Music and the Magic of Place

MUSIC AND THE MAGIC OF PLACE

caption

What is it in an object that seems to hold the energy of people that have used it before?

And why does the association with these places and objects of significance excite us?

I had the great fortune of joining the San Francisco Symphony on its Spring tour this year (2007). Our first stop was Carnegie Hall. I arrived in mid-afternoon for some solo practice time on the (gasp!) electronic organ, stored in some sort of wardrobe room. (It was wheeled onto the stage the next day for the performance.) After my rehearsal, I was walking by the stage door and noticed that the concert hall was empty. Asking the guard if it was alright, I walked through the artists’ stage entrance and right onto the stage, looking out at the empty seats.

There I was, on the stage of Carnegie Hall for the first time in my life. Frankly, I felt overcome with the emotion of the moment, the keen awareness of the countless musical giants that had walked onto that stage as I just had – Tchaikowsky, Bernstein, Casals, Callas, Caruso, Horowitz, Rubinstein, Menuhin, Rampal, the Beatles, Billie Holliday, etc. I was also very aware of the millions that still aspire to that stage, and how fortunate I was to be able to perform there.

As I stood there, feeling the strong thread of musical history and personages, aware of my own small part in it, I started thinking of the various places where I had previously experienced that ephemeral sense of connection to the past, that unique feeling of excitement that seems to transcend boundaries of self and ego and unites one with that enormously elusive world called “music.” Although it was my first time on the Carnegie Hall stage, the feeling of connection that I was experiencing was not entirely new for me.

On my 40th birthday, I played an organ recital in Hamburg, Germany on an organ that Bach, himself, had once dedicated and that Albert Schweitzer greatly loved. Recreating his (Bach’s) music there, I sensed the walls themselves resonating with sounds they knew and loved.

Several times this happened for me in Paris, once while performing at the Cathedral of Notre Dame, where virtually every famous organist in history has performed and where Louis Vierne died during an improvisation. Another time improvising and performing the music of Olivier Messiaen at Ste. Trinité, the very seat on which he spent much of his musical life. Again while playing Franck at Ste. Clothilde where he spent his career; and again while improvising at St.

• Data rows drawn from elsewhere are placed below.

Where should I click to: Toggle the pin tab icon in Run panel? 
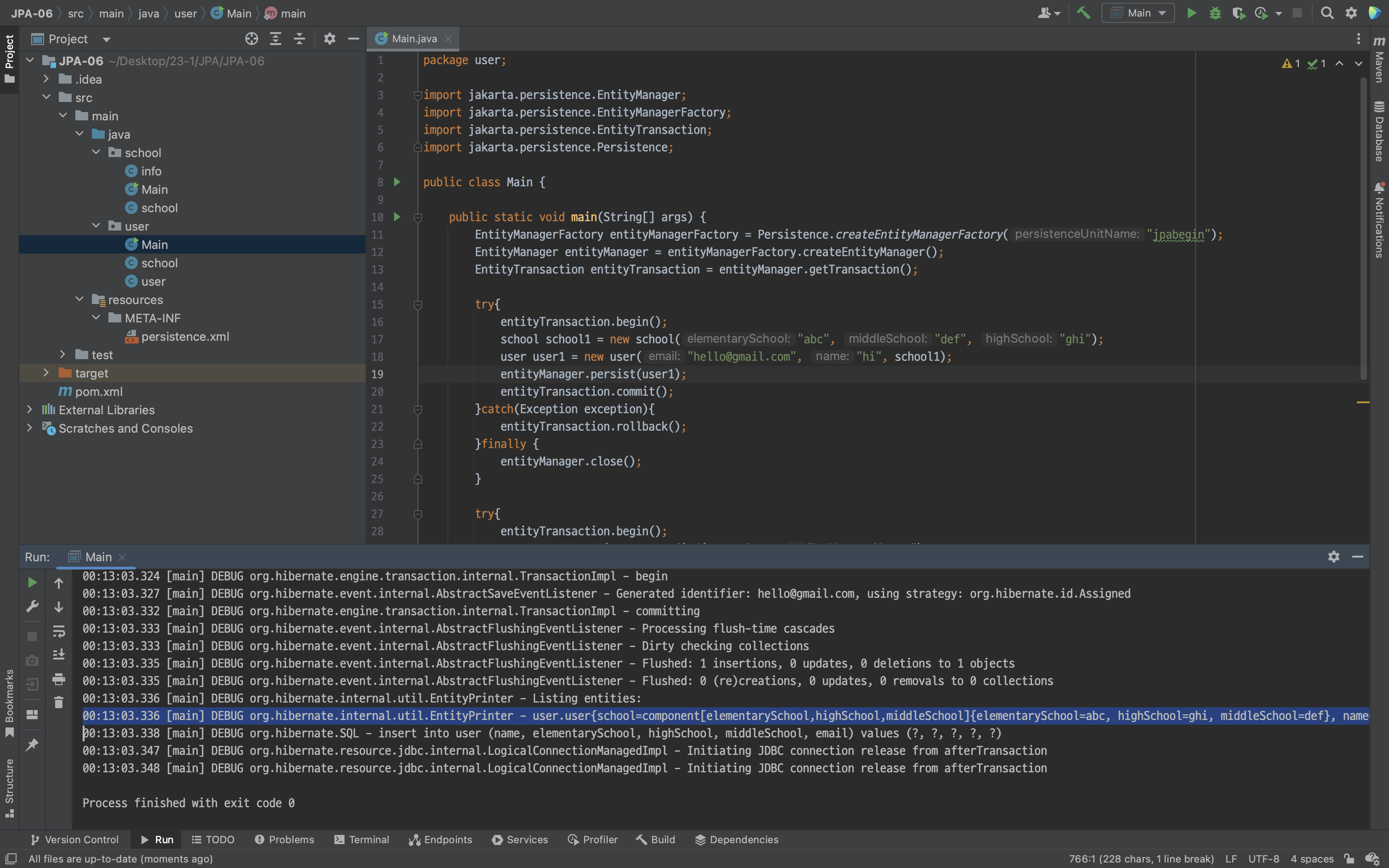[x=32, y=744]
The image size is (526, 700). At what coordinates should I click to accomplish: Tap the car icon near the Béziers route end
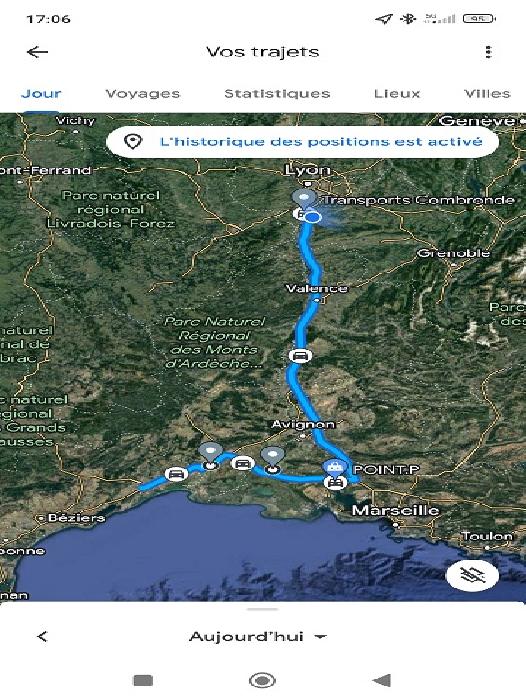[176, 474]
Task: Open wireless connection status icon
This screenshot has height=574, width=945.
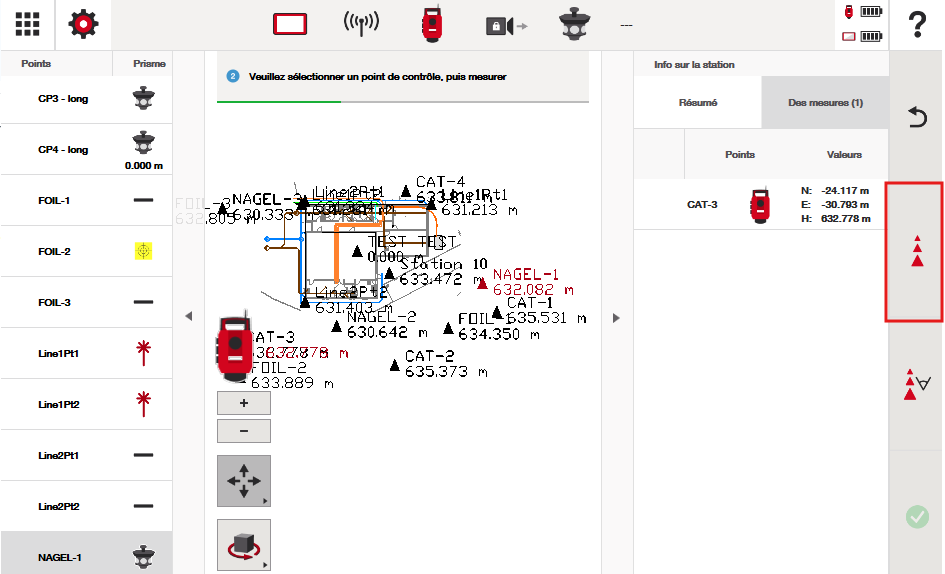Action: (x=361, y=25)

Sulpice where Dupré and Widor, and Tournemire held forth. And while being given a private tour of Maurice Duruflé’s apartment, I experienced, once again, this invisible bridge to the past while playing the organ and piano in his study, staring out at the view of Paris churches and rooftops from his writing desk, and holding, in my own hands, his handwritten score to the Requiem.

In Venice, I was given an opportunity to play Vivaldi in the basilica of San Marco, on the very organ that Vivaldi, himself, played.

In Holland, I’ve experienced this sensation of connection at the tiny village church of Oosthuizen, where I’ve both performed and recorded on one of the oldest organs in the world – with pipes dating back to the 15th century. Here I recorded Sweelinck with sounds and tuning that Sweelinck, himself, would have known, and where he surely played at some point during his Renaissance lifetime.

At the opposite end of the spectrum, I experienced this repeatedly over an entire year of working at Westminster Abbey. The organ sits on the pulpitum, directly above the monument to Sir Isaac Newton; it’s the most commanding view in the entire Abbey. When I played the music of Handel, his bones vibrated with the music as he is buried in the South transept next to Charles Dickens. In addition to the Abbey’s obvious connection to the political arena in history, the list of composers who gave part of their lives to making music there looks like a who’s who of English music. The memory of their contributions can still be found resonating in the walls, floor, and ceiling. Surely this is one of the main reasons that virtually all visitors to London feel that they have a “need” to be in Westminster Abbey; on a primal level, they are plugging into history. Yes, the building is beautiful, but it’s the billion or so people who have been through its doors for 900 years that give the building its power.

I’m not going to posit any theories of how literal my connections were to any of the composers just listed, but I can verify the intensity and keen awareness of the feeling. It strikes the body before it sinks in to the mind. Because I’m a musician, my cells seem to “understand” the presence of other musicians. So, does this imply that great musicians carry a more intense aura or energy that somehow effects the vibrations of the things they come in contact with? I would not have any difficulty believing that. Surely this is what makes them great in the first place. And the fact that it seems to reach the body (a sensation of ecstacy) before the mind (the cognitive awareness of the musicians who have been in a particular place) tells me that the body is more finely tuned to vibrational differences around us than the mind is able to piece together information.

I don’t think there’s any particular significance to this except to observe it when it happens, and take it as a blessing from the past. Like music, much of life has to do with vibration, moving between high and low levels, recognizing high and low levels in other people and places. I think we are only scratching the surface when we posit the effects that the Arts carry on our day to day lives. For me, these experiences just listed are enough proof of the continued blessing we receive from the past, and in turn, our potential for blessing the future.